« On sous-estime la cuisine des EMS »
TEXTE : STEFANIE DIVIANI ; PHOTO : LEA MOSER
Ricardo Amaral a grandi à Cativelos, un petit village au Portugal. Là-bas, toute la famille participait à la préparation des repas et ils étaient savourés ensemble, dans une ambiance chaleureuse. Très tôt, le chef de cuisine du Burgerspittel a pu donner libre cours à sa passion pour la cuisine et la gastronomie. Au retour de l'école, il s'arrêtait chez ses proches dans le village pour s'enquérir du menu et s'arrêtait là où la faim le menait. Ses grands-parents lui ont appris à découper un porc, à produire des saucisses et à cuisiner les plats les plus divers.
« B » – comme Burgerheim
À l’âge de 11 ans, Ricardo Amaral s’installe en Suisse. Au moment de choisir un métier, la langue française se révèle un obstacle majeur ; il décide donc de poursuivre la passion développée dans son pays natal. Lorsque l’école lui remet une liste alphabétique d’entreprises potentielles, il coupe court à sa recherche, s'arrête à la lettre « B » et postule pour un stage découverte à l'ancien Burgerheim. Peu après, il débute une formation au sein d’une équipe qui devient rapidement une famille élargie.
La première impression de Ricardo Amaral au sein de l’institution de la Commune bourgeoise a marqué le reste de son parcours professionnel. « J’ai été accueilli à bras ouverts et j’ai rencontré un chef de cuisine qui m’a donné confiance en moi et qui m’a toujours soutenu », explique-t-il au sujet de ses débuts professionnels. Aujourd'hui, il reproduit ce vécu de l'époque avec son équipe en leur transmettant soutien, confiance, passion et motivation.
Au terme de sa formation, Ricardo Amaral part pour quelques temps afin de faire de nouvelles expériences. Les relations humaines et l’atmosphère particulière de l'institution lui manquent toutefois rapidement ; il accepte ainsi sans hésiter lorsqu’on lui propose de revenir au Burgerspittel en tant que cuisinier. Il fait désormais partie de l’équipe depuis plus de 25 ans.
De la saucisse à l’entrecôte
Les menus ont évolué au cours du dernier quart de siècle : alors que le pain de viande et les saucisses figuraient autrefois parmi les plats favoris, les résidentes et résidents préfèrent aujourd’hui le filet de bœuf et les entrecôtes. Pour les anniversaires, la brigade prépare un menu sur mesure. Elle ne fixe presque aucune limite : escargots ou châteaubriand – ce qui compte, c'est de choyer les convives. Le chef de cuisine admet que cela représente parfois un véritable défi, par exemple lorsqu’on lui demande une fondue pour une personne ou une omelette norvégienne en dessert. Jusqu’à présent, il n’a cependant refusé aucun souhait.

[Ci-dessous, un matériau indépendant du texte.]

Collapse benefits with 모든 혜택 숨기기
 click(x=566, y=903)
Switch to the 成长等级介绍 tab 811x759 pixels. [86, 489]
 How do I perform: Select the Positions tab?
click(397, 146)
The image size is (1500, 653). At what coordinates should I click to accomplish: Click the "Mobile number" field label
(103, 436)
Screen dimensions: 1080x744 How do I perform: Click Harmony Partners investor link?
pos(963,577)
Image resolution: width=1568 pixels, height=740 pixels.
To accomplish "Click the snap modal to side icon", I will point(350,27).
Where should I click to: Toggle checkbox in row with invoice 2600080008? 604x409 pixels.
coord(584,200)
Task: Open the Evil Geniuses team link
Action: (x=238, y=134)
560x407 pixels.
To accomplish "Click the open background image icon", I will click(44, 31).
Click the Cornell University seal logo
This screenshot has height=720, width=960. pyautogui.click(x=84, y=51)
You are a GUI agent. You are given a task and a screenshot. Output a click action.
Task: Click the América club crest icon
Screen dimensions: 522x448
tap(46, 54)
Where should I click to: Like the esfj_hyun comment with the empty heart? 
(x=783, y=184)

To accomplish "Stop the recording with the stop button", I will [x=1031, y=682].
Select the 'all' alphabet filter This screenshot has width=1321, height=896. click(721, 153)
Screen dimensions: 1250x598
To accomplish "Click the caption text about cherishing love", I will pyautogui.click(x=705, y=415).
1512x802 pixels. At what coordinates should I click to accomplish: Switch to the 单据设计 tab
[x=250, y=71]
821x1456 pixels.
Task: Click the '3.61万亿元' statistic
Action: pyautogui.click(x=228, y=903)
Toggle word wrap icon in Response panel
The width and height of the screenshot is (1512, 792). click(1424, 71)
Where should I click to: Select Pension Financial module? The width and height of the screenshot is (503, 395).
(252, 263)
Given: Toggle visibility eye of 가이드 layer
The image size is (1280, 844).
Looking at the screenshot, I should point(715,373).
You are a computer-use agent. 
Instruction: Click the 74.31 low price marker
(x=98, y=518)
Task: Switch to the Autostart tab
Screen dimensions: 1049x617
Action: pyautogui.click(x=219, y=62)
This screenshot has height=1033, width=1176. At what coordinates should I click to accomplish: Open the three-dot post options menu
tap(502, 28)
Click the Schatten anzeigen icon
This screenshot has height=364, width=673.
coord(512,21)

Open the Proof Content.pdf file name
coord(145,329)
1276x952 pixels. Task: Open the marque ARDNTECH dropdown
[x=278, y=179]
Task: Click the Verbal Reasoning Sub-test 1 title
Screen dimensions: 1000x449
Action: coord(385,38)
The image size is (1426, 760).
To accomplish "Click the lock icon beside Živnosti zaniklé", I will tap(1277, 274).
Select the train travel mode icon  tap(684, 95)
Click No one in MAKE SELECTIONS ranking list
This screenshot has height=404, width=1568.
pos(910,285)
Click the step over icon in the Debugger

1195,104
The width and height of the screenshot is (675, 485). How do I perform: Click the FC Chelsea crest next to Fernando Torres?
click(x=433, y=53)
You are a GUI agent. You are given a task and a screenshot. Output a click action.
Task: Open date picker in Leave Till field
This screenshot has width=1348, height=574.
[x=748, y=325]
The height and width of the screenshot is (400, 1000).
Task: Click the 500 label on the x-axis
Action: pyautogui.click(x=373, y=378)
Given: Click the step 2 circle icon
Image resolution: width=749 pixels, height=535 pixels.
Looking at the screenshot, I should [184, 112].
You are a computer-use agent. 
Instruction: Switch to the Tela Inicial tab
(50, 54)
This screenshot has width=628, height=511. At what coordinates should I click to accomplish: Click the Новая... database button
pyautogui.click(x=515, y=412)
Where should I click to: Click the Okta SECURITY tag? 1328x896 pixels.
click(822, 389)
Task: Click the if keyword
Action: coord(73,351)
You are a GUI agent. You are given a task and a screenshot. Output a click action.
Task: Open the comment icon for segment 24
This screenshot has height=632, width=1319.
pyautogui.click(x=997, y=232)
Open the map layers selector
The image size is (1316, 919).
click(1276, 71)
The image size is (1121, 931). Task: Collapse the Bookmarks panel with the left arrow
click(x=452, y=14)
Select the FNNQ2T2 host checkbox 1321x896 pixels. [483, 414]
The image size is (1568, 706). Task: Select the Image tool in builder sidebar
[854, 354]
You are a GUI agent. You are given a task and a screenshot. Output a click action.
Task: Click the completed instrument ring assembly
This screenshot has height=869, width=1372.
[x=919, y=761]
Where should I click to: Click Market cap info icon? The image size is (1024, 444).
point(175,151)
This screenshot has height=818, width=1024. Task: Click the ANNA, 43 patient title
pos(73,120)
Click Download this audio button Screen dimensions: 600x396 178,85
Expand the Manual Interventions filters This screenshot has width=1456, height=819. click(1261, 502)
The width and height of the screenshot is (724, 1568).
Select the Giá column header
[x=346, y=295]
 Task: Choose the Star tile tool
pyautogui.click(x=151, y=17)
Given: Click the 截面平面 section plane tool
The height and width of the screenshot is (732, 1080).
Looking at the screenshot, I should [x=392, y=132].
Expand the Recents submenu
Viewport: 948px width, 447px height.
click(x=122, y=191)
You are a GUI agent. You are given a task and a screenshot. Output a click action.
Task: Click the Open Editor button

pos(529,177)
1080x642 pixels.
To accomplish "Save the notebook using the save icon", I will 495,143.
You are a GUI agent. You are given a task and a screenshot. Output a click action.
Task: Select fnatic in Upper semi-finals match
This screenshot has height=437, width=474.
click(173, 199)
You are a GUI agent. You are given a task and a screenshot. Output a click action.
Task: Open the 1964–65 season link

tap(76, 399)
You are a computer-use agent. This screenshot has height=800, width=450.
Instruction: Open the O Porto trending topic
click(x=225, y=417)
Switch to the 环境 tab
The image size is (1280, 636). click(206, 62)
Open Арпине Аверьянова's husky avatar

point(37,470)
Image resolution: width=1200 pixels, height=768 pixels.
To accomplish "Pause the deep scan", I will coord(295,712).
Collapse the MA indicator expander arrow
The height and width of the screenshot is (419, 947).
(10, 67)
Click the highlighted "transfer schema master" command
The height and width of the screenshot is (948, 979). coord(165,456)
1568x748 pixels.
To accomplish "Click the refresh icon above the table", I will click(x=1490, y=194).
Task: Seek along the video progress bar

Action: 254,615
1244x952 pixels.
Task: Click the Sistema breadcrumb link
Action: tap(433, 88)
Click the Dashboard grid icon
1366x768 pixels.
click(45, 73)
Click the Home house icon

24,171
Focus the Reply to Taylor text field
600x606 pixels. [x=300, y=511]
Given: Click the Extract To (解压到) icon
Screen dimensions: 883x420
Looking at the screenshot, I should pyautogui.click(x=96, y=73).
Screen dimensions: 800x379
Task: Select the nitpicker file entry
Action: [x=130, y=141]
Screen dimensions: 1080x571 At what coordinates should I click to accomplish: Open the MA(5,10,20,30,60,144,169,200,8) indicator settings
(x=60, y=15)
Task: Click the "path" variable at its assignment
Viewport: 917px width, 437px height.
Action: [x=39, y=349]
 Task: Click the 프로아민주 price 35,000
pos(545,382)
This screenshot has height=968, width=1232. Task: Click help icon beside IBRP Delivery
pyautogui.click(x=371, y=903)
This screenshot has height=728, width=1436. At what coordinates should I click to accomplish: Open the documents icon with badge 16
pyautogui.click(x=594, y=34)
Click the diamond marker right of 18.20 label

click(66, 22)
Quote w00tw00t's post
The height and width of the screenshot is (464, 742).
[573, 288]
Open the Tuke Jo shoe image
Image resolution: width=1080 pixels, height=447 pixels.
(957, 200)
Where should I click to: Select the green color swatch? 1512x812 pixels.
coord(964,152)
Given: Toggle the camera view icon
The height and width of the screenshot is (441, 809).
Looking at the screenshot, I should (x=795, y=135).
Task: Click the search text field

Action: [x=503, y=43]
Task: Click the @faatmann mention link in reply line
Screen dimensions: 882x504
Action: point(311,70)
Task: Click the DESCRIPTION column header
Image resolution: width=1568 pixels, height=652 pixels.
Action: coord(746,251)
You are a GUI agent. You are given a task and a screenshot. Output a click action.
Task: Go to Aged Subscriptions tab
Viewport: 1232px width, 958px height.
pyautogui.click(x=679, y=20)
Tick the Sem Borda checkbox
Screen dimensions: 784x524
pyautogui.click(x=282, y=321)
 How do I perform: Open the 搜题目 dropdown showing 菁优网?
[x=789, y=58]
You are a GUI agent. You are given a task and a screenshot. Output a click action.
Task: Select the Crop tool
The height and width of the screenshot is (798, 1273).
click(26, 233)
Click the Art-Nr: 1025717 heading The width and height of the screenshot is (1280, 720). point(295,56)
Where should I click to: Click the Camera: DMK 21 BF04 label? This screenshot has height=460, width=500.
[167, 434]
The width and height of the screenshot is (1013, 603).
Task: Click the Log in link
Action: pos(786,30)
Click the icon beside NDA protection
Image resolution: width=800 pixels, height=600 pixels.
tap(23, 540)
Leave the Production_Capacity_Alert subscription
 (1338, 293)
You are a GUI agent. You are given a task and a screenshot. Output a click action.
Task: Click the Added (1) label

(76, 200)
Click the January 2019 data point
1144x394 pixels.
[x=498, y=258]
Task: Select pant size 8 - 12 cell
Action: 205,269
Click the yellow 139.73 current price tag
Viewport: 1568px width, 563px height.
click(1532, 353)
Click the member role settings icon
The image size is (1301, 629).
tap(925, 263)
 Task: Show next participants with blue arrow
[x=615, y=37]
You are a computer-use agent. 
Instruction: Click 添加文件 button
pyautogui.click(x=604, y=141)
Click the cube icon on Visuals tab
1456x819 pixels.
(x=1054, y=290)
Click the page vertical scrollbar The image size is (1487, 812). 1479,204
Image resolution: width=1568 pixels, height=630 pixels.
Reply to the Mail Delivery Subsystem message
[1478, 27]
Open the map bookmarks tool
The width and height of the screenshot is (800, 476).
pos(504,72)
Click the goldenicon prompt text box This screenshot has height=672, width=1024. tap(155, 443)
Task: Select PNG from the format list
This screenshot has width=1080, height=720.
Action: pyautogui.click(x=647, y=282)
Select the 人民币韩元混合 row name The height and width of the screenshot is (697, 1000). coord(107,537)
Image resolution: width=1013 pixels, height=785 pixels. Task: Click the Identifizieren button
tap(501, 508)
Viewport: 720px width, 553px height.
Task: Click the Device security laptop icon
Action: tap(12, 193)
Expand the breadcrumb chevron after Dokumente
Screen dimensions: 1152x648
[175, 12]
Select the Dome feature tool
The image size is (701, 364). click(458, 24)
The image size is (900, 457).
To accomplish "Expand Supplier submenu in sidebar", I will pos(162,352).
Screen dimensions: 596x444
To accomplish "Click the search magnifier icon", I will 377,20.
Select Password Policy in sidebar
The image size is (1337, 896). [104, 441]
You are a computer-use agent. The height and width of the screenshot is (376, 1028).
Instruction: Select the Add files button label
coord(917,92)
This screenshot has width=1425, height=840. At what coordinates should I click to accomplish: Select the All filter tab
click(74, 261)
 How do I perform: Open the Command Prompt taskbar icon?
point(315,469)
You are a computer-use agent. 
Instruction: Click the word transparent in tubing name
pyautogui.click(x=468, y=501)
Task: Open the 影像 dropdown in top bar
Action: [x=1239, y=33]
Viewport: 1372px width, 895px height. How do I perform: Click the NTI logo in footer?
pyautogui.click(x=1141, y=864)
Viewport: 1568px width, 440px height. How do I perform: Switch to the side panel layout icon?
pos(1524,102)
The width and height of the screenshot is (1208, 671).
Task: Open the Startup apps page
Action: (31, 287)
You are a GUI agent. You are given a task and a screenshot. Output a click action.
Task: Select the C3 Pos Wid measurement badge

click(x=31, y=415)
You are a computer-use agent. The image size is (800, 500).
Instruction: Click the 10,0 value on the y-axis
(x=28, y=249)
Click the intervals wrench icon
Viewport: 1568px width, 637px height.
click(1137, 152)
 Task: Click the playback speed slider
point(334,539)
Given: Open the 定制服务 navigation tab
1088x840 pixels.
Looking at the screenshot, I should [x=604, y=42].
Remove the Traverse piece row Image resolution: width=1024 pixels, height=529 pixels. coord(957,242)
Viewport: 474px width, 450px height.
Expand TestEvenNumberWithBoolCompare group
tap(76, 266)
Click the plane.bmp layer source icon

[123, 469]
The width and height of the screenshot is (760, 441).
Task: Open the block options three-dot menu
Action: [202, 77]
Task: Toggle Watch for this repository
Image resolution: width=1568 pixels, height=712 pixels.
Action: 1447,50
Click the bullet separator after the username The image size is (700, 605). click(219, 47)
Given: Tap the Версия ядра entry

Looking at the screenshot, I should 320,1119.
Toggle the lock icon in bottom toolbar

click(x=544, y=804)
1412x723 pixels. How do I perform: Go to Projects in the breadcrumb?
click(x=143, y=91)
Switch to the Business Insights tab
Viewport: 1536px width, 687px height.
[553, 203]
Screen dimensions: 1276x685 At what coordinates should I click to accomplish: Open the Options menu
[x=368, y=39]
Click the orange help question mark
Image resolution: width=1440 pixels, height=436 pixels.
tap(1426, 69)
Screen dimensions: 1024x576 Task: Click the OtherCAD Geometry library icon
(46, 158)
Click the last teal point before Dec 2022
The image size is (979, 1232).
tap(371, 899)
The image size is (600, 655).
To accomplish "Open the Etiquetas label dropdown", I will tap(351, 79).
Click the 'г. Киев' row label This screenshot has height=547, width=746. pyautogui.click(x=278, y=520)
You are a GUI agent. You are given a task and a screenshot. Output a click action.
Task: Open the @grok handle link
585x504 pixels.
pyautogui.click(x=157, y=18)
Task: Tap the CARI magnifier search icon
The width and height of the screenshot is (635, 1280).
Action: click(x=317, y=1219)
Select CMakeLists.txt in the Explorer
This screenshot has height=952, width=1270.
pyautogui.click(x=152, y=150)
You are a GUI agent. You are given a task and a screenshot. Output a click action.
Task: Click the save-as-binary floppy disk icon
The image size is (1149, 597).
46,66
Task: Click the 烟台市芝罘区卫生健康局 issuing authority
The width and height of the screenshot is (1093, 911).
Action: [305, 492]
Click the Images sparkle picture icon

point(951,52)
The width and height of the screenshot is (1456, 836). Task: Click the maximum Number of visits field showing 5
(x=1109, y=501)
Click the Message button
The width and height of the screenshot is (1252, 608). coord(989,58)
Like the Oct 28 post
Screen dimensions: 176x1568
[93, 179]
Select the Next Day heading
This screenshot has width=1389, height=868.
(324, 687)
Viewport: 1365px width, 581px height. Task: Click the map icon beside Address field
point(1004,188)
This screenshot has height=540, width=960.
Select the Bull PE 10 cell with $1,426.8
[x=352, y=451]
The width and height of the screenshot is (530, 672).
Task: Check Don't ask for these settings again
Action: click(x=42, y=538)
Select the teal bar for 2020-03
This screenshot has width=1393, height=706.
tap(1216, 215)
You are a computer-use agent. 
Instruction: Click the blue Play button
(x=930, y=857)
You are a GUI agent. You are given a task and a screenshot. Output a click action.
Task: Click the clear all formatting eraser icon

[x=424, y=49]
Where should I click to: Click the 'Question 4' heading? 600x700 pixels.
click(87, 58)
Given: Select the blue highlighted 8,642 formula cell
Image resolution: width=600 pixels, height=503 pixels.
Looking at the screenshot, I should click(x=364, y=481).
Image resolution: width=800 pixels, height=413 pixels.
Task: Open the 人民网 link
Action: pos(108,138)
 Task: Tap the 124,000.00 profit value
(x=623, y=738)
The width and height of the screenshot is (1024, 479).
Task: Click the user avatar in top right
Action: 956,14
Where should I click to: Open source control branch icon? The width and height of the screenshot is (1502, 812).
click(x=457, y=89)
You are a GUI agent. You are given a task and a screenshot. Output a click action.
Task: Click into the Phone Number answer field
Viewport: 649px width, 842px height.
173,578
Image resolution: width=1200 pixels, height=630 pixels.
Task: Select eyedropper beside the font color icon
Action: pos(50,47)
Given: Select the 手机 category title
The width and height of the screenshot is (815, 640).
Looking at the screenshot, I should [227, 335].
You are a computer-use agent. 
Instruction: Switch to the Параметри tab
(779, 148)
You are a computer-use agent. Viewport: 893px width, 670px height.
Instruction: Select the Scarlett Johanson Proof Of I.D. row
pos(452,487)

Pendant sa formation déjà, Ricardo Amaral avait participé à la préparation de banquets pour diverses sociétés et corporations bernoises. Lorsque la Commission du Burgerspittel lui confie pour la première fois la responsabilité de son repas annuel, il franchit un jalon personnel. Il constate souvent de la surprise sur les visages lors d'événements et de banquets : les convives s’étonnent qu'un EMS serve de la grande cuisine. « On sous-estime la cuisine des EMS », explique Ricardo Amaral. C'est regrettable selon lui, car les repas sont des moments très importants dans la vie quotidienne, en particulier pour les personnes âgées.
Manger ensemble apporte de la structure
Pour les personnes âgées, les repas communs dépassent largement le simple apport énergétique. Manger est fédérateur, favorise la convivialité et doit toujours rester un plaisir. Ricardo Amaral sait qu’avec sa brigade, il peut grandement contribuer au bien-être des résidentes et résidents. C’est pourquoi l’équipe examine quotidiennement les retours des convives et effectue des ajustements. Afin de répondre à tous les besoins individuels, le chef de cuisine échange avec ses collègues au sein des services des soins, de la restauration et de l’entretien. Il reçoit aussi régulièrement les résidentes et résidents pour un échange autour de l’alimentation.
La cuisine du Burgerspittel reçoit de nombreux éloges. Au fil du temps, Ricardo Amaral a développé une nouvelle passion : depuis neuf ans, il dirige une équipe de seize personnes, dont trois apprentis et un collaborateur en situation de handicap. Son travail en tant que supérieur hiérarchique et chef de cuisine est varié et enrichissant. Choyer les convives et rendre les résidentes et résidents heureux : telle est la philosophie de la cuisine du Burgerspittel.